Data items
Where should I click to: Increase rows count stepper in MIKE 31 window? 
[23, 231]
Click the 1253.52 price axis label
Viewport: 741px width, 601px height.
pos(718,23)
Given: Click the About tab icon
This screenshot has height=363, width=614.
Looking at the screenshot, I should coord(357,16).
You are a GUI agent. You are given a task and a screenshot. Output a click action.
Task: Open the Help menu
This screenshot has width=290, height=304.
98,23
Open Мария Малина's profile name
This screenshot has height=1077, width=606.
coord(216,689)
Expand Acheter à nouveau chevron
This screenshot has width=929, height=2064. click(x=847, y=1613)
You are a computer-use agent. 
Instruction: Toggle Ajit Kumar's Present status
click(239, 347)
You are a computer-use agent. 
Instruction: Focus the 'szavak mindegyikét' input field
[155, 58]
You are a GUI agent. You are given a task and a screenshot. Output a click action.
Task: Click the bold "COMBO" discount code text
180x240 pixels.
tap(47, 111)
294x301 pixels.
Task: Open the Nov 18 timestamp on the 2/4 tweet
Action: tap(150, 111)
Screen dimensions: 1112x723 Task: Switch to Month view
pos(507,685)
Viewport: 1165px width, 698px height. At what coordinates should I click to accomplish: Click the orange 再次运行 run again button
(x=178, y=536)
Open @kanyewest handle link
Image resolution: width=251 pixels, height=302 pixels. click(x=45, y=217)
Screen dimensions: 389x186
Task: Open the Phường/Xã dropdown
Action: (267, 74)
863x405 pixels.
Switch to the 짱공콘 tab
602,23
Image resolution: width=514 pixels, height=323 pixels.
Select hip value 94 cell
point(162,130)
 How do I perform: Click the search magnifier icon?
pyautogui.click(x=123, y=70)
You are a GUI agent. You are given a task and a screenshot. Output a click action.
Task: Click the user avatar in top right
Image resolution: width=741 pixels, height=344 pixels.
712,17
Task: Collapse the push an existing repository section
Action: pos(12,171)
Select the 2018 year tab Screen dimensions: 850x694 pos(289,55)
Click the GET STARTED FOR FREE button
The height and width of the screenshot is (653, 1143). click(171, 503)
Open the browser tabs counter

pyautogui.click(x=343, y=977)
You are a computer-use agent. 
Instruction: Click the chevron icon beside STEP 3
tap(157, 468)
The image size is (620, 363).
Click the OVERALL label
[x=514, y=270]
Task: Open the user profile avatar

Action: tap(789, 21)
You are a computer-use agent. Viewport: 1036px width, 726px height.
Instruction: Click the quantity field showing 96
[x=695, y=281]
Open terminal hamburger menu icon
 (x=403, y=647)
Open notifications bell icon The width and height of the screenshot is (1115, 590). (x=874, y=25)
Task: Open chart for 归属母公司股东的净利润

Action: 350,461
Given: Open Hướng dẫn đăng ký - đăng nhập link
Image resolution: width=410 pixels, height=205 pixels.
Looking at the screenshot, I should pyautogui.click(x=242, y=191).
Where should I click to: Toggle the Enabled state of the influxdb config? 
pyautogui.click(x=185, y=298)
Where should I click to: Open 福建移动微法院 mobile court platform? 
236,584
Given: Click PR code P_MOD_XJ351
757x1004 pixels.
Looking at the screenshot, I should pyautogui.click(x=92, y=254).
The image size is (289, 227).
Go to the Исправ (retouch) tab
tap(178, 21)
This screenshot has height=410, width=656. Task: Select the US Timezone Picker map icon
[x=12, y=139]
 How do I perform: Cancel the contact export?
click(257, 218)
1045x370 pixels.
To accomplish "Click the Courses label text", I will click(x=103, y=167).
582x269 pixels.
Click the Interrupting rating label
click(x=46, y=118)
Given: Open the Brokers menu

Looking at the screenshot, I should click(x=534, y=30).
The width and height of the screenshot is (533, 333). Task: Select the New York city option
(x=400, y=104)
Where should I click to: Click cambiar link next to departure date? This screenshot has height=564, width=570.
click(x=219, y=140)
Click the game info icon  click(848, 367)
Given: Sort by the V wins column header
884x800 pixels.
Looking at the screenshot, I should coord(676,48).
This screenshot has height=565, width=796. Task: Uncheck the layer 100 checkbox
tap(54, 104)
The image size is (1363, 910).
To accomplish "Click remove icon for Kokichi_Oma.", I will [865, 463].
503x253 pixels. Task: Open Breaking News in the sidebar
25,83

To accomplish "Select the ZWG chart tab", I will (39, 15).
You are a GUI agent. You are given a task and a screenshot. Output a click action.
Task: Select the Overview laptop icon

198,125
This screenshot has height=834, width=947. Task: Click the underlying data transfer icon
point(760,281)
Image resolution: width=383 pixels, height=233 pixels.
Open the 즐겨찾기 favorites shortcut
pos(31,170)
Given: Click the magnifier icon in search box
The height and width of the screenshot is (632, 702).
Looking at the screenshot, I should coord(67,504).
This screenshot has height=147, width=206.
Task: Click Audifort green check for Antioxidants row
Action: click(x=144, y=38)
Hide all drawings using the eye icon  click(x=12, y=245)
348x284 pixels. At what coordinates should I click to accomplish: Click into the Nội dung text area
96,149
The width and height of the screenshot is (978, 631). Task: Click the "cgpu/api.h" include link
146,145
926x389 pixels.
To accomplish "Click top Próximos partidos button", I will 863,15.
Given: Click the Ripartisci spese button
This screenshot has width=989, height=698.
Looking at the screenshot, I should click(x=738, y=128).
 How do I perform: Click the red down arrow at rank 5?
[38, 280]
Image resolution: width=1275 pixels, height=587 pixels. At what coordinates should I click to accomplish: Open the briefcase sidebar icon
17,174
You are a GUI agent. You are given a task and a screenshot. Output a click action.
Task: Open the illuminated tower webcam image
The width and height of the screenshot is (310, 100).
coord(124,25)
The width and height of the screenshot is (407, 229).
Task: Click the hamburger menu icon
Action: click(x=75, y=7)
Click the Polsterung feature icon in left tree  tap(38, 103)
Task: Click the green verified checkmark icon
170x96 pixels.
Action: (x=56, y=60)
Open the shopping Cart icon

Directions for this task
Copy all the lines from the data above that hold the word "will".

Task solution
To accomplish "Click the Courses label text", I will click(x=103, y=167).
To accomplish "Click remove icon for Kokichi_Oma.", I will [865, 463].
To accomplish "Select the ZWG chart tab", I will (39, 15).
To accomplish "Click top Próximos partidos button", I will 863,15.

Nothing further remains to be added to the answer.